Sunday, July 19, 2009

End Of An Era

  • Random Pop Culture:
    • 6AM marks the official end of local DC radio station WJFK. I've listened to WJFK since very soon after its inception in 1991, when I was fourteen years old. For all of that time, the station has been a constant, every weekday. Times change, business is business, I understand. But I still lament its passing and I'm a free agent for the afternoon drive home. The upside of personality-driven radio is that you create rabidly loyal listeners. The downside is that when those personalities go away, the listeners go just as quickly.
    • Watched the most recent X-Files movie this morning. The play between Duchovny and Anderson was strong, but the movie focused on that to the detriment of everything else. The plot was entirely unintelligible. They show a newspaper at the headline to let you know what the bad guy was up to, but I'm still not totally sure.
    • Man, Entourage is at the top of its game, as good as it's ever been. Great writing, great acting, continued development of characters that would be fine as static caricatures. It's on fire.
  • Random Hatred and/or Love:
    • As I continue my Civil War reading, I like to think about the various characters' personalities in terms of what it would be like to play poker with them. George McClellan you could push around -- he was extraordinarily timid and perpetually overestimated his opponent. The South's PTG Beauregard would be easy to trap -- overconfident, lying to his superiors and to himself about his (wrongly) perceived success. But Grant? I wouldn't want to sit at a table with him.
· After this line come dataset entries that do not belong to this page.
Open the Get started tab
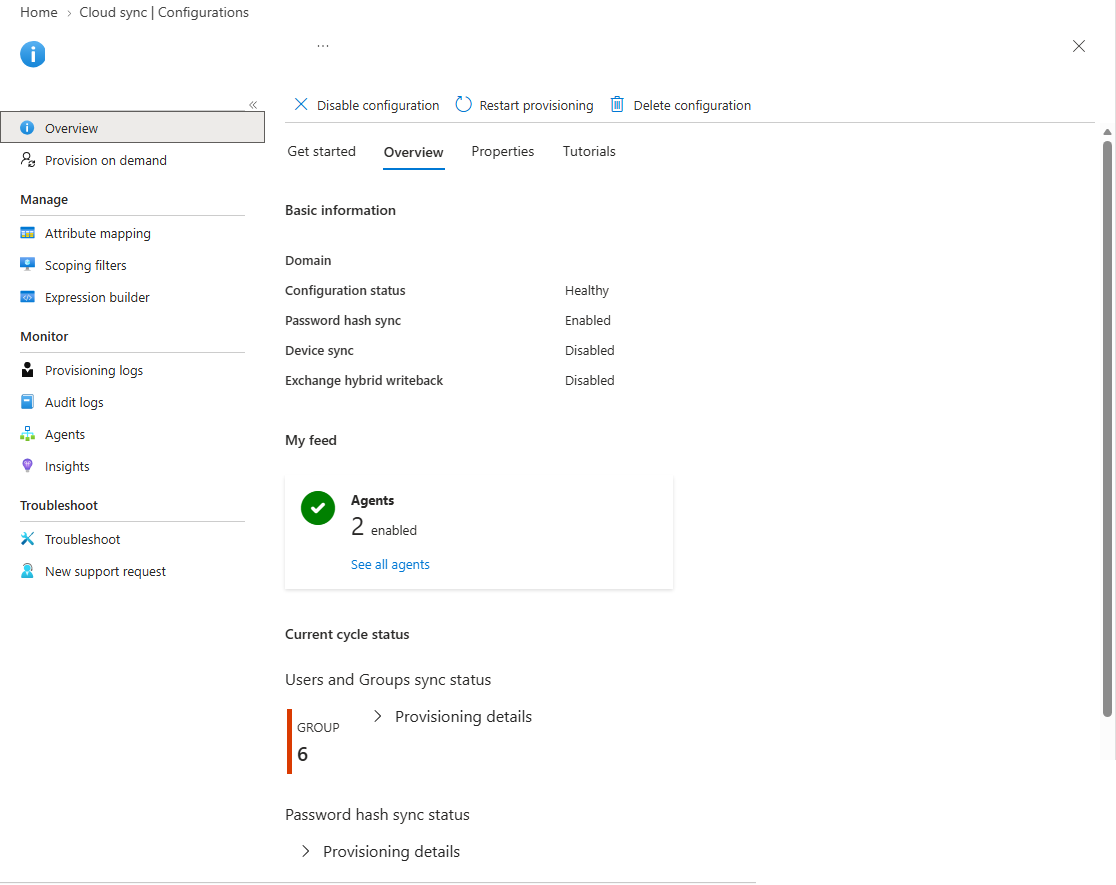This screenshot has height=885, width=1116. pyautogui.click(x=322, y=152)
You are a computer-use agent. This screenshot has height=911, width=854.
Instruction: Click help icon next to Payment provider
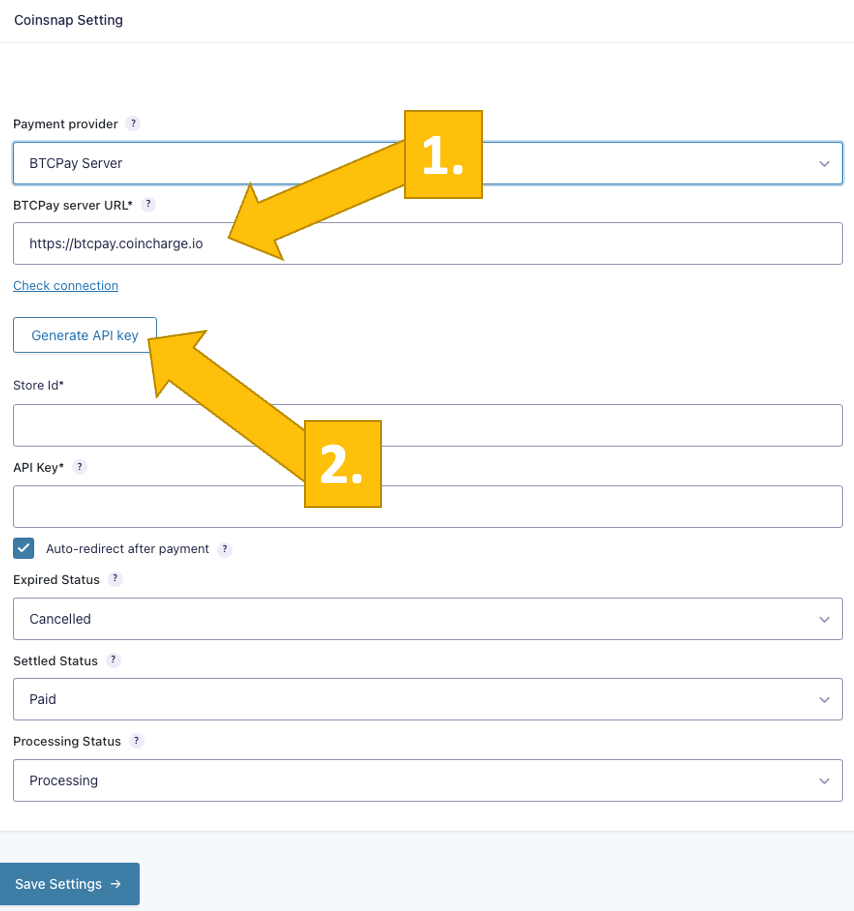coord(133,124)
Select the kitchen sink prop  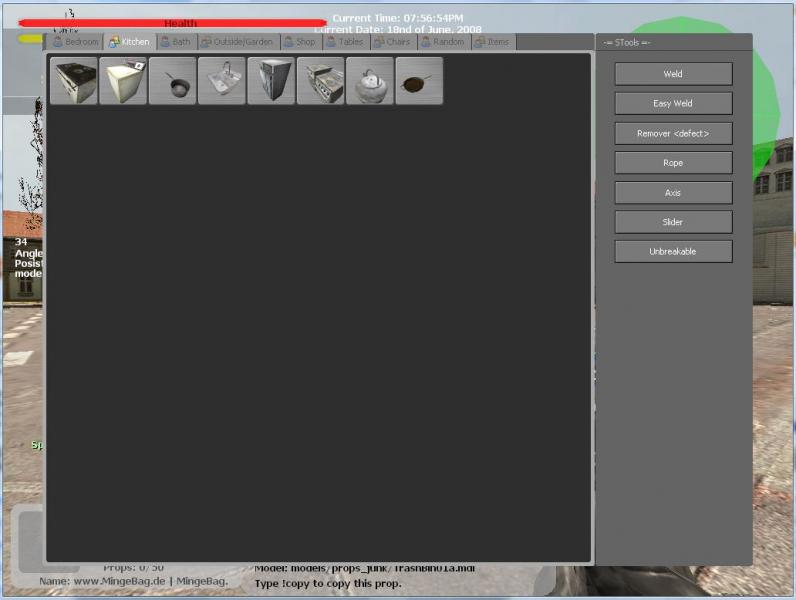(222, 81)
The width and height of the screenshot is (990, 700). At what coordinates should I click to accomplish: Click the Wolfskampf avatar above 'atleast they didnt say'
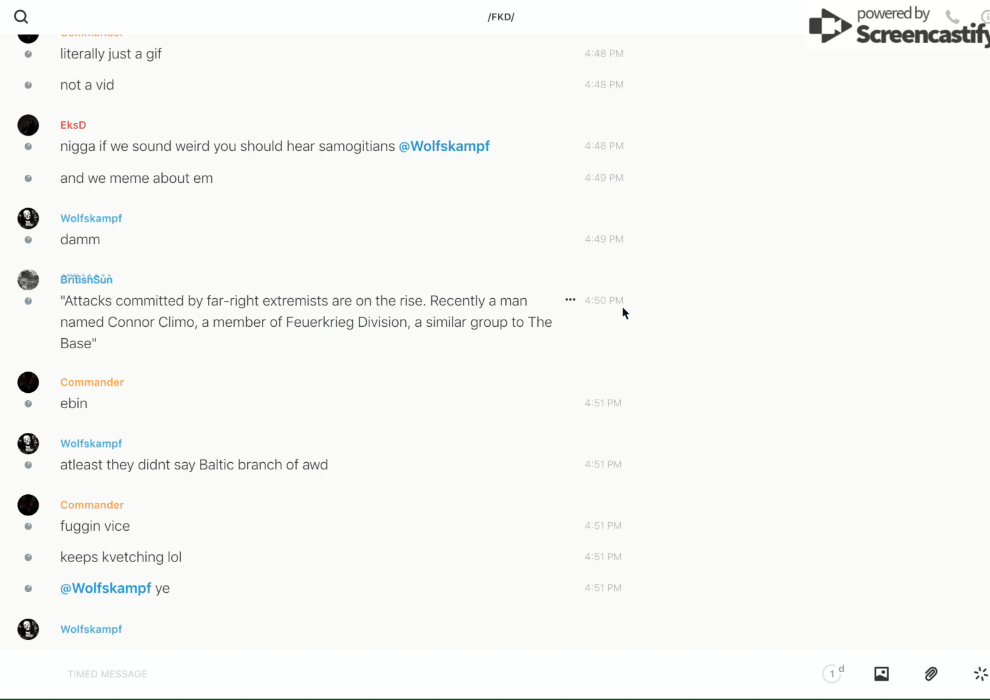28,443
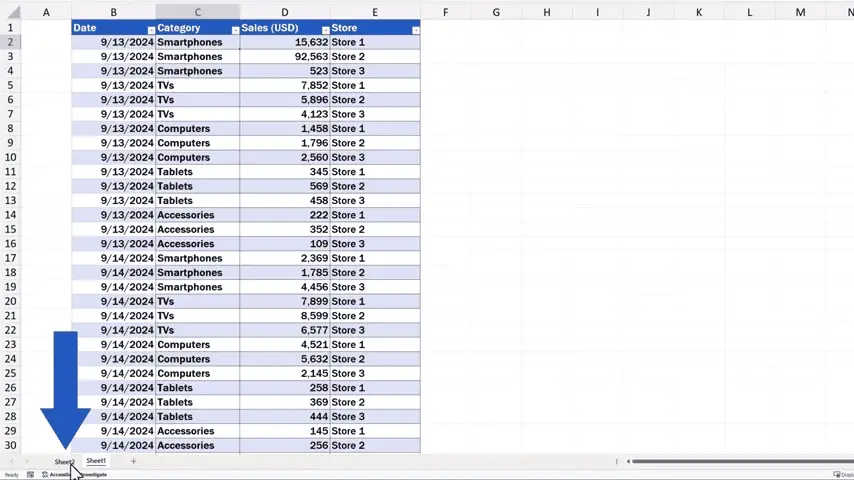The height and width of the screenshot is (480, 854).
Task: Switch to the Sheet1 tab
Action: 96,461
Unaffected by any craziness going on around him, always thinking levelly, and always extremely aggressive strategically, Grant would be my least favorite kind of player to match up against.
  • Random Lost Question:
    • Still going with the rewatch and nearing the end of the first season. I think of it as such a good show because I'm so invested in the mysteries, but I forget that it really is a very good show. I still have most of a season of Mad Men to catch up on by the middle of next month, but we keep watching old episodes of Lost that we've already seen instead. So the question that occurred to me regarding the season five finale. Jack, Kate, and Sawyer are the "chosen ones," so to speak. They were on Jacob's list, they (Jack and Kate) flashed back to 1977 (along with Hurley and Sayid, who had both been visited by Jacob during their Oceanic Six time), they are likely the subject of the, "They're coming," that Jacob whispered at the end, much to his adversary's apparent shock and horror. Makes sense, since they were visited by Jacob before they even got to the island. You can make the case that John, also visited early, wasn't kidnapped because he holds a different special role, whether it's as Ben's successor or as the evil pawn. But, Sun and Jin also met Jacob before they got to the island, at their wedding. So why didn't Sun go back to 1977? Why weren't she or Jin on Jacob's list?

1 comment:

Roy said...

I will miss WJFK in a way I couldn't have imagined a few years ago. I've been a faithful Don & Mike / Mike O'Meara Show listener for almost as long as you. The real change came when they first started podcasting a few segments, and then streaming, and finally full show podcasting. Once we hit that point, I barely ever missed a topic on any of the shows on the station. Once they got to full show, I didn't miss a single segment, especially over the past 18 month. It's going to leave a huge hole for me; however, it's going to let me add back in The Adam Carolla podcast and stuff like that. I tip my 40 to the memories of TMOS and Big O & Dukes.